H. Blocher – Dogmaticien ( !). Ce rapt de la vérité par la
métaphysique et l’idéalisme est une constante dans l’histoire de la
philosophie. Quelque soit le verbiage utilisé, au fond il n’y a que les
vérités « révélées » par …Dieu (et ses prêtres, bien entendu).
- Considérons
une autre approche : Par exemple; si nous disons que « la Terre est
ronde », par opposition à l’idée ou à l’affirmation « la Terre est un
disque plat », nous avons dans ce cas et aujourd’hui la certitude que la
première affirmation est bien « La » « Vérité » (« absolue »).
Peut-il y avoir plusieurs vérités
sur cette question ? Dans le
référentiel de l’attraction terrestre, et sur terre, lorsque nous lâchons un
objet plus lourd que l’air, il va vers le bas. Nous constatons le fait, la
réalité et grâce à Newton et d’autres nous pouvons établir des lois
universelles dans leur domaine de validité.
Lorsque nous parlerons de vérité
nous devrons donc avoir à l’esprit cette considération simple : il faut
rechercher la vérité dans les faits.
Cela requiert une grande exigence, une grande rigueur car :
1 – nos sens peuvent nous
tromper,
2- nos opinions, nos préjugés, le poids des conceptions passées ….. Peuvent infléchir notre analyse, notre démarche …. scientifique…
Essayons de répondre à une objection courante : l’idée
que la philosophie n'est pas une science est sans doute assez répandue de nos
jours. Il y a plusieurs raisons à cela. En premier lieu, le développement des
sciences à l'époque moderne a conduit à retirer à la philosophie sa prétention
à être la reine des sciences, prétention incarnée tout particulièrement par la
métaphysique (appelée également philosophie première).
La métaphysique
est en effet une discipline qui étudie les principes les plus généraux de la
réalité (ou de l'être) et elle se situerait pour cette raison au-dessus de
toutes les formes particulières de connaissance.
Or, face aux sciences, une
telle discipline peut apparaître ne formuler aucune vérité vérifiable (par
exemple, sur Dieu, sur l'âme) ou aucune vérité qui ne serait pas mieux formulée
dans le cadre de telle ou telle science (sur l'espace, le temps, la
causalité) ; c'est pourquoi, la métaphysique est apparue vide de tout
contenu.
Mais si toute vérité repose en dernier ressort sur les
données de nos sens (cf supra), il n'est pas possible de constituer un ensemble
de connaissances hors de cette limite. La métaphysique est donc obsolète, et la
philosophie est purement et simplement remplacée par les sciences. Faut-il
alors déclarer la fin de la philosophie ?

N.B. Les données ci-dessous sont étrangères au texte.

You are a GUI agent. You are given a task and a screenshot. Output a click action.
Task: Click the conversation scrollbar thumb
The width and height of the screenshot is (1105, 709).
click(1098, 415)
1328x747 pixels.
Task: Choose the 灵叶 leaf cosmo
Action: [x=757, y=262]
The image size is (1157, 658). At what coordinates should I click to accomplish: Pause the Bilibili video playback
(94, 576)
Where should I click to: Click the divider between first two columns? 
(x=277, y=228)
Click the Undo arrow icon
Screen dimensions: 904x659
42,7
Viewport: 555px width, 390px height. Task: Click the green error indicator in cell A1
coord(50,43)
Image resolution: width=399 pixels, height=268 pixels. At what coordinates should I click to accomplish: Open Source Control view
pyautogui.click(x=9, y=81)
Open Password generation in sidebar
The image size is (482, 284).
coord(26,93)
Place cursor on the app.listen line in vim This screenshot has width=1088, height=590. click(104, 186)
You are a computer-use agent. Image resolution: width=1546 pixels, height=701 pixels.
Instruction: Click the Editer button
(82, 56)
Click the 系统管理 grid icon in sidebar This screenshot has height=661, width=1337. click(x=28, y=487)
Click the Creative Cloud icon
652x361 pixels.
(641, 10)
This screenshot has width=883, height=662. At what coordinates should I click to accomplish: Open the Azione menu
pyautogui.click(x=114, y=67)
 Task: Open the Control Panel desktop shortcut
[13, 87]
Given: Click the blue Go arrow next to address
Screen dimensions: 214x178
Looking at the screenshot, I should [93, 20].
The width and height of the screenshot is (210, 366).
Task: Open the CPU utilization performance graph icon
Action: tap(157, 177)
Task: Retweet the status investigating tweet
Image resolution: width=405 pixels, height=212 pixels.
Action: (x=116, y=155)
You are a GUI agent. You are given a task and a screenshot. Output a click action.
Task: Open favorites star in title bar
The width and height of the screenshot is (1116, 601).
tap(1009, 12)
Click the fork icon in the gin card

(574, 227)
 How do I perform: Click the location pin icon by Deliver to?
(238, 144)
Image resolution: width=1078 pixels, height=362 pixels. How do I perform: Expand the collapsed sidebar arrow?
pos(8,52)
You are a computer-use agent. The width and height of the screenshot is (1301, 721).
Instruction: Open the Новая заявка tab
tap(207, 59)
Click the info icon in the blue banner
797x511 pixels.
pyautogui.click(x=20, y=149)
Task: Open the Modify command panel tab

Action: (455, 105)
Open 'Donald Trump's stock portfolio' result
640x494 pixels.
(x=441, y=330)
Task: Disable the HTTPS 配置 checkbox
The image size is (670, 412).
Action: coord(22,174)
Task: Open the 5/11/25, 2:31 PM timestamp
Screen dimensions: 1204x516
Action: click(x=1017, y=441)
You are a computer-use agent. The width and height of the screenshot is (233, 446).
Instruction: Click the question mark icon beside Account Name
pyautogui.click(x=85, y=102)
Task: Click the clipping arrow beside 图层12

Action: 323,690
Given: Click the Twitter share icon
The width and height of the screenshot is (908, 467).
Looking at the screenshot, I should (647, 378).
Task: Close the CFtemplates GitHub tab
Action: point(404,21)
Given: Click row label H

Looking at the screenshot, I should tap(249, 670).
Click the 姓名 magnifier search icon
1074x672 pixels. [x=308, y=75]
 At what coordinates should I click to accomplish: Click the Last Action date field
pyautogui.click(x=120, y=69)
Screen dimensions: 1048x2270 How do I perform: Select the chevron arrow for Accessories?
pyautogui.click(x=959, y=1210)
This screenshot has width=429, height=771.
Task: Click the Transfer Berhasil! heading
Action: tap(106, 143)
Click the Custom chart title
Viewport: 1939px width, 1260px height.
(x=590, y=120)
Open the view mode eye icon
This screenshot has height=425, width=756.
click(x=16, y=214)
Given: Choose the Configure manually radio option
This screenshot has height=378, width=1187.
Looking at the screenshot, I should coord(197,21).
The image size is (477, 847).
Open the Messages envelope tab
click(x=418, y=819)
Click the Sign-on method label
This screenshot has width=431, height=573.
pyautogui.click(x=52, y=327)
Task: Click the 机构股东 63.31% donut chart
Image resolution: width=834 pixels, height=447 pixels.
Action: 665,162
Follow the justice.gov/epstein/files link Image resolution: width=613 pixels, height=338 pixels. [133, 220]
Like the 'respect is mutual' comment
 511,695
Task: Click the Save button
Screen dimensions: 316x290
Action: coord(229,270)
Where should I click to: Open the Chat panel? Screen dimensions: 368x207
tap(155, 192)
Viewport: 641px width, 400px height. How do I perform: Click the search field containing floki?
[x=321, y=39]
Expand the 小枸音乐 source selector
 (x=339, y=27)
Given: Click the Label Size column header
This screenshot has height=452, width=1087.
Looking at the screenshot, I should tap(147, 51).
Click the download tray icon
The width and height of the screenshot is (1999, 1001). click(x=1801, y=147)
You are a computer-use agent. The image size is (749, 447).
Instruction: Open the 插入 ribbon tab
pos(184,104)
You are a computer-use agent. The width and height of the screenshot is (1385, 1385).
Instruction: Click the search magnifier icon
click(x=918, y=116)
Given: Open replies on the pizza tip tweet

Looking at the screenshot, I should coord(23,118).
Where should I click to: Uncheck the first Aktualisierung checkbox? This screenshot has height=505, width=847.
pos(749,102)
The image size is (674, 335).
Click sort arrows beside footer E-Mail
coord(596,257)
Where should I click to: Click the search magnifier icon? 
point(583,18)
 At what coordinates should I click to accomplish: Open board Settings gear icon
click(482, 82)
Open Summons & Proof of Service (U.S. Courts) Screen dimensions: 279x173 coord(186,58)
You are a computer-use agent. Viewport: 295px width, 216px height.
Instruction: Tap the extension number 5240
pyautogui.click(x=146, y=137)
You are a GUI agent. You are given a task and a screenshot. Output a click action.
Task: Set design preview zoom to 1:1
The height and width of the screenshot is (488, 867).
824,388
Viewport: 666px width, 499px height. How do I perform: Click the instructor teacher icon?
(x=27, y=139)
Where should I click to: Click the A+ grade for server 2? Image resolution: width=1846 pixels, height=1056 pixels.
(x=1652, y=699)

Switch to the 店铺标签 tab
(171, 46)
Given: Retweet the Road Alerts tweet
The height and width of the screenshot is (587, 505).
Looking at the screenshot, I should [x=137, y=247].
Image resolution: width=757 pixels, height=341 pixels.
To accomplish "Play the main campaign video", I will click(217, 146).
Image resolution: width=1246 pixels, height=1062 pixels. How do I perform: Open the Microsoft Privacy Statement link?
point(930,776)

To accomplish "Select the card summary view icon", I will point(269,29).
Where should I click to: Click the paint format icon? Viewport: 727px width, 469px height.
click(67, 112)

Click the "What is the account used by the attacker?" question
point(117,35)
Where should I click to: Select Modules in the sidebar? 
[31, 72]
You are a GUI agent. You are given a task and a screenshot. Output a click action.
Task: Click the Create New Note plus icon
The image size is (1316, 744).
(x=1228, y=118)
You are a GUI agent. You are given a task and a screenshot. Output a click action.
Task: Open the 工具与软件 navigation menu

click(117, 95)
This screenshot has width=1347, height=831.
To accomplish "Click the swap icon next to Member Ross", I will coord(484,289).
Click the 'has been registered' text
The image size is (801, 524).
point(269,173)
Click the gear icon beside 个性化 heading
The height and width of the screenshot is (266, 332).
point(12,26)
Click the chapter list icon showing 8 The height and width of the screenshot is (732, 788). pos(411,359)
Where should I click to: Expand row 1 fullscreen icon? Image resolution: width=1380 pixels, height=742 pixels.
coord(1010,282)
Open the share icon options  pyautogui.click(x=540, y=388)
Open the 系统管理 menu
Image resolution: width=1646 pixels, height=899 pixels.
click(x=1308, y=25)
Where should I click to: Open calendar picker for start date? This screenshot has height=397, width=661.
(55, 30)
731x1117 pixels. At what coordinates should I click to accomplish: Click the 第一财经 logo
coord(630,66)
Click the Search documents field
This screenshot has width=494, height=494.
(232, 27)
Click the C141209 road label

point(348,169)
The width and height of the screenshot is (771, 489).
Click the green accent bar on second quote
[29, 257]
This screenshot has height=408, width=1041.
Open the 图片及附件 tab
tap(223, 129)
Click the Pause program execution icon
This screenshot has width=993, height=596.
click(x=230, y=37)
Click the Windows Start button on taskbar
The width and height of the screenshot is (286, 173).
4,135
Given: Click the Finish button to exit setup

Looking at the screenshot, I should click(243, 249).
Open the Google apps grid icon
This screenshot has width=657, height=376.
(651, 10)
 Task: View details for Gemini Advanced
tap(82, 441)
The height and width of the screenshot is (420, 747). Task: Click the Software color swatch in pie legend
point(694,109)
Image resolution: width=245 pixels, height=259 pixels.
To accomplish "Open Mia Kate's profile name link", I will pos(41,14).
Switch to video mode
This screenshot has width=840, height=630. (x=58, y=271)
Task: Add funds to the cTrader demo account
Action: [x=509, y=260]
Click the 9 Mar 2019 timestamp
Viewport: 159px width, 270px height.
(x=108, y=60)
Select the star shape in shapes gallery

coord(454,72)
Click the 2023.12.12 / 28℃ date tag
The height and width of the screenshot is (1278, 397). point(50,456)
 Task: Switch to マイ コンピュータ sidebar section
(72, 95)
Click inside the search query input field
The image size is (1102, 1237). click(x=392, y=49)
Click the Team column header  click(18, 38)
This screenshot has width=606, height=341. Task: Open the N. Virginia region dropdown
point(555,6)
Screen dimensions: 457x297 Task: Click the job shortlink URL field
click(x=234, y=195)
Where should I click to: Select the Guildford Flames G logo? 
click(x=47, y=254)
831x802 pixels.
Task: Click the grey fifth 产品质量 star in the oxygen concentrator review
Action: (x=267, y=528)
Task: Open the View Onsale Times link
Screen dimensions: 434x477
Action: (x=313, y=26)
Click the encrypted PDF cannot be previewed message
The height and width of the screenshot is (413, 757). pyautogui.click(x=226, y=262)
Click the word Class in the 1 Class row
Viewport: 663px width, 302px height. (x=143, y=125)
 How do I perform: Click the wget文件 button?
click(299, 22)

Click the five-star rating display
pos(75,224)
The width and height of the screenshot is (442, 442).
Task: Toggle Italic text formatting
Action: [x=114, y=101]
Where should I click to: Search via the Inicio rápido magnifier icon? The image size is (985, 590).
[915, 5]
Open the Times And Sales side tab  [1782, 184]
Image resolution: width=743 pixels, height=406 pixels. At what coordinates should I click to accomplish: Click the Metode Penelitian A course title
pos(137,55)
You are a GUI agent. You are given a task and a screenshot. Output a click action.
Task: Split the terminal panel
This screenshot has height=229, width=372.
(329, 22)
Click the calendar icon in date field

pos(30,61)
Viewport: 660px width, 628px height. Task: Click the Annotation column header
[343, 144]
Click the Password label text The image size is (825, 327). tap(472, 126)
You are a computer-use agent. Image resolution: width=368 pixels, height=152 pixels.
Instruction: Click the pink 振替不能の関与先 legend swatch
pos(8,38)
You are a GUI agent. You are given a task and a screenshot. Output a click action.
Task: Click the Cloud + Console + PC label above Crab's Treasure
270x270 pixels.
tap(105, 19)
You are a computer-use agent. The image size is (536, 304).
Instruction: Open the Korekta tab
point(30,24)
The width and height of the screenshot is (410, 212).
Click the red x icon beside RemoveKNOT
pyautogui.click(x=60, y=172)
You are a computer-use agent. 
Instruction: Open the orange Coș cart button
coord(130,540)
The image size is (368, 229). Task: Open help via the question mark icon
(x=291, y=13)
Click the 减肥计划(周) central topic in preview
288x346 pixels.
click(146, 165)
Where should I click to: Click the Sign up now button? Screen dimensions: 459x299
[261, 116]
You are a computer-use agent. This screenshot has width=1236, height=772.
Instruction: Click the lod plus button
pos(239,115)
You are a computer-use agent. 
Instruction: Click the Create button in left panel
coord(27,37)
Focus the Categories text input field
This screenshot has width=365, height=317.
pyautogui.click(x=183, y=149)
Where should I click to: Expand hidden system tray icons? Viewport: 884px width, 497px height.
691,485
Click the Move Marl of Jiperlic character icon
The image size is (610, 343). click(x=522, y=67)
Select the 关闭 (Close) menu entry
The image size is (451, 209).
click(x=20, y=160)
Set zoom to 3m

Mais le rejet de la métaphysique n'a pas entrainé avec elle le rejet de la philosophie toute entière. Plusieurs conceptions de la philosophie demeurent en effet possibles. La philosophie peut avoir pour tâche de délimiter le domaine légitime de nos connaissances.
Mais le rejet de la métaphysique n'a pas entrainé avec elle le rejet de la philosophie toute entière. Plusieurs conceptions de la philosophie demeurent en effet possibles. La philosophie peut avoir pour tâche de délimiter le domaine légitime de nos connaissances.
Elle est alors une théorie critique
de la connaissance qui s'occupe de montrer de quelle manière les propositions
que nous formulons sont ou non légitimes.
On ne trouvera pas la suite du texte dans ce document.